To ensure that training directly reflects the needs of rural emergency responders, the Consortium convenes a national rural preparedness summit and completes a bi-annual national survey of rural stakeholders. Data gathered from these activities is used to determine the type of training needs, the extent to which it is needed, and the best delivery methods.

DHS Certified Training Classes

No Events

Past In-Person Courses

AWR 151 is designed to educate and enable the diverse elements that must be called upon to participate in creating an effective response plan. The course will educate by using specific examples to demonstrate the potential effects of possible types of agroterrorism. It will demonstrate how preplanning can create an effective community response that will reduce or mitigate individual acts of terror. Individuals who have completed this course will be enabled to invest their agency or individual resources to develop or strengthen a community plan.

AWR 152 is designed to prepare members of emergency response teams to evaluate the overall risk of an intentional attack on a segment of agriculture or a segment of the food system and to provide information about methods to limit vulnerabilities in identified targets. Participants will learn to evaluate the impact of an incident on the entire food system (food continuum) or on a specific segment of the food system. The course will also provide information to enable participants to more clearly understand the threats that are posed to agriculture and the food system. Emergency response team personnel will develop skills to assess vulnerabilities and identify targets to assist in preventing or mitigating an intentional attack on the agriculture or food system.

Informs frontline response teams about the importance of early detection and diagnosis, proper sampling, and steps involved in an agroterrorism‐related outbreak investigation. Provides strategies to increase detection and diagnosis efficiency, as well as the epidemiological and criminal investigation process. This is the third of six courses in the WIFSS Agroterrorism Preparedness Curriculum for Frontline Responders series.

AWR 154 is designed to convey best practices, concepts, organizational procedures, and terminology that make up the framework of ICS and NIMS. The course will further enhance community response capacity to an agricultural or food systems disaster by improving participants’ understanding of interagency collaboration through team building and the principles of effective risk communication.

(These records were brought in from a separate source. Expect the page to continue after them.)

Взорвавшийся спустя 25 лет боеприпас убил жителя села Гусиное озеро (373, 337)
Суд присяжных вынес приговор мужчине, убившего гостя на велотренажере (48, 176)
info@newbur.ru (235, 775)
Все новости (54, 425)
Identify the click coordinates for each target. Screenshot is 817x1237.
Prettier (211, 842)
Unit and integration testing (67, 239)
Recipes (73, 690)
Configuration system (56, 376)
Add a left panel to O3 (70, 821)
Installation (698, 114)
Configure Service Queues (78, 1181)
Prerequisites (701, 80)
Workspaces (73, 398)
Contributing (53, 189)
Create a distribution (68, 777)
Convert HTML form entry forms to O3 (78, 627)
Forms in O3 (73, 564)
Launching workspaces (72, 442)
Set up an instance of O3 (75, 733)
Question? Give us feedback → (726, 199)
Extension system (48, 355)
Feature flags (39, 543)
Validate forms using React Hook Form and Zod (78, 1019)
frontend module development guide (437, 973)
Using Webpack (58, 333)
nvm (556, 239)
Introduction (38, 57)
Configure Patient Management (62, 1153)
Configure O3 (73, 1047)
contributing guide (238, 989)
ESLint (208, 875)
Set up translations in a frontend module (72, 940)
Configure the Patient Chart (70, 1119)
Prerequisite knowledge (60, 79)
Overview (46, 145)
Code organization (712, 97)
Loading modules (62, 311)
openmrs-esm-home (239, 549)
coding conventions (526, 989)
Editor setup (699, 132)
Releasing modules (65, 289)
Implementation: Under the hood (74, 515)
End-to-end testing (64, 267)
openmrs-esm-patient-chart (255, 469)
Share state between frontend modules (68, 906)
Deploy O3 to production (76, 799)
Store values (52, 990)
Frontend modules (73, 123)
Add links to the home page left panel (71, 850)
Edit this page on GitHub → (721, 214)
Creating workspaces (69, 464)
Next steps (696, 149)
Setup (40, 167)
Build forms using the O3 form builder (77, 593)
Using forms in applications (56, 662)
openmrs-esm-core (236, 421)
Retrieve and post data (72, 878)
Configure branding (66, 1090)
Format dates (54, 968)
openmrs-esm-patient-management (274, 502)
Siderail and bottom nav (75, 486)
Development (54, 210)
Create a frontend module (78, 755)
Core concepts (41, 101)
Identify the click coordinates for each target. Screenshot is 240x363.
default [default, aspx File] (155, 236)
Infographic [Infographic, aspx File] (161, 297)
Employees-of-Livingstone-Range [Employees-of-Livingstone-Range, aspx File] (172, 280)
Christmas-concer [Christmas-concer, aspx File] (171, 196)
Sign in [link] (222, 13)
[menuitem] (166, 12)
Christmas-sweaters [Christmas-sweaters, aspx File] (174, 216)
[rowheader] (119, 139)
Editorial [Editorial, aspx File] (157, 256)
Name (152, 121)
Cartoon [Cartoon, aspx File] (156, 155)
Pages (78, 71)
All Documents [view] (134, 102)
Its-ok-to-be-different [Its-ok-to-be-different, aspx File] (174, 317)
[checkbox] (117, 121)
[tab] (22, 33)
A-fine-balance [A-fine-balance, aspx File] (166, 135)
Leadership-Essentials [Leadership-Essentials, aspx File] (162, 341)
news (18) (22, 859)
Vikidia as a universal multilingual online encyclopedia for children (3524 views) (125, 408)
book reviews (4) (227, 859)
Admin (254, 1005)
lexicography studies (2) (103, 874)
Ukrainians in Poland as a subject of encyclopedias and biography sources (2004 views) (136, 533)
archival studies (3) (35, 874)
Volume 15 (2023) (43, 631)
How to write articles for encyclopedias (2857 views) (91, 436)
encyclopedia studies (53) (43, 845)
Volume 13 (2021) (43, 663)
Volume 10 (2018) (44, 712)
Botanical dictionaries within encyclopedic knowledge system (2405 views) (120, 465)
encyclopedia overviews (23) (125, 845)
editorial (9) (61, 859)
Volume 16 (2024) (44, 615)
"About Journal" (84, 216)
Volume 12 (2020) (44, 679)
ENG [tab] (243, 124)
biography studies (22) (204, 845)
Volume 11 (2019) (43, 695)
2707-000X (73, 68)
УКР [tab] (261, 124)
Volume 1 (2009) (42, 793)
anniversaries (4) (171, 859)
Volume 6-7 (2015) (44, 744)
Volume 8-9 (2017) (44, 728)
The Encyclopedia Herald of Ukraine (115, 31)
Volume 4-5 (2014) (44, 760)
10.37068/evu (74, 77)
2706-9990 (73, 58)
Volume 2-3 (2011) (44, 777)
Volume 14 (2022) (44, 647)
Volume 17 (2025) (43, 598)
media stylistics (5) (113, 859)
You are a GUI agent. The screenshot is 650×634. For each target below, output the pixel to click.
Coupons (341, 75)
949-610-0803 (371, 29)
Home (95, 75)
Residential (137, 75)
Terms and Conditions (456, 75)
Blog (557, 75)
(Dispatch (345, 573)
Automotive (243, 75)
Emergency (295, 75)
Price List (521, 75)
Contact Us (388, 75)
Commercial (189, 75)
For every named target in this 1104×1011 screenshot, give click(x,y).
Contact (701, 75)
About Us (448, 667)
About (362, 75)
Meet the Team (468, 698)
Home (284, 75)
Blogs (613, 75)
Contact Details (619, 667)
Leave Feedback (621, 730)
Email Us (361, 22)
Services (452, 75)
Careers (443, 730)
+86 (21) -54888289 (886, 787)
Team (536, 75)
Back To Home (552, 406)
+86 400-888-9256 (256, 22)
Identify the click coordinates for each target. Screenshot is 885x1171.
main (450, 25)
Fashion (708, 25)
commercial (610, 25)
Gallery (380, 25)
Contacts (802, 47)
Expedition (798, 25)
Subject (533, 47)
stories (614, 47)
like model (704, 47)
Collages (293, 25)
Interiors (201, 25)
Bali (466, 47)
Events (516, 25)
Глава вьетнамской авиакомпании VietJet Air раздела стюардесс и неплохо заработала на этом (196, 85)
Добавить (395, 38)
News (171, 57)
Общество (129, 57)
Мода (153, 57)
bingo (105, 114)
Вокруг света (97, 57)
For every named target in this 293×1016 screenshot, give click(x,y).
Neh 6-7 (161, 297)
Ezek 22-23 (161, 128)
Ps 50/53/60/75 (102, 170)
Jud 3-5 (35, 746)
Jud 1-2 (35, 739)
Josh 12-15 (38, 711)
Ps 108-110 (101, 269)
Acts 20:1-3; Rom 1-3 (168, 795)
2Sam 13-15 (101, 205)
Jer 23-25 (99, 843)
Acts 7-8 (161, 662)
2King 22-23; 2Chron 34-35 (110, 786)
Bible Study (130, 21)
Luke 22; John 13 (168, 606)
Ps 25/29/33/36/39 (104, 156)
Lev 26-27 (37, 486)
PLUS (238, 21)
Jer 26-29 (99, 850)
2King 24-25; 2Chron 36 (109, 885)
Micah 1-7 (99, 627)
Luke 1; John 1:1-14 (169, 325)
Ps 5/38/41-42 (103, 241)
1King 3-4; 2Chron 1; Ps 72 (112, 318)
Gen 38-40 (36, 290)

The team-building module enhances preparedness by improving participants’ ability to work across organizational borders. By providing participants with information on the principles of risk communication against the backdrop of NIMS, local emergency responders will understand risk communication as both a concept and an application.

AWR 155 outlines the use of the Incident Command System (ICS) and the principles of Unified Command (UC) in a agroterrorism and food safety system disaster. Participants will apply ICS and UC principles through various exercises. Participants will be enabled to form and maintain frontline emergency response teams in response to such emergencies. The course will raise awareness to the need to quickly identify and eradicate outbreaks of animal diseases by isolating and destroying livestock and wildlife, removing and disposing of contaminated animal products, and disposing of contaminated feed and related materials. This course will also address the need for whole community preparedness and participation by strengthening local citizen emergency response teams which can support surge capacity response to an agricultural or food systems emergency or act of agroterrorism.

AWR 156 provides the fundamental framework for orchestrating the recovery from an incident of agroterrorism or food systems disaster. It defines recovery, the community stakeholders who must participate in the recovery, and the activities involved in restoring public confidence and a sense of normalcy. This course provides specific steps for planning for recovery, both within participants’ own organizations and as stakeholders in the larger community-wide incident command system. Using the lessons learned from the preceding courses in the curriculum series, this course will train members of the agriculture community on recovery operations, procedures, and techniques to be implemented following an incident of agroterrorism.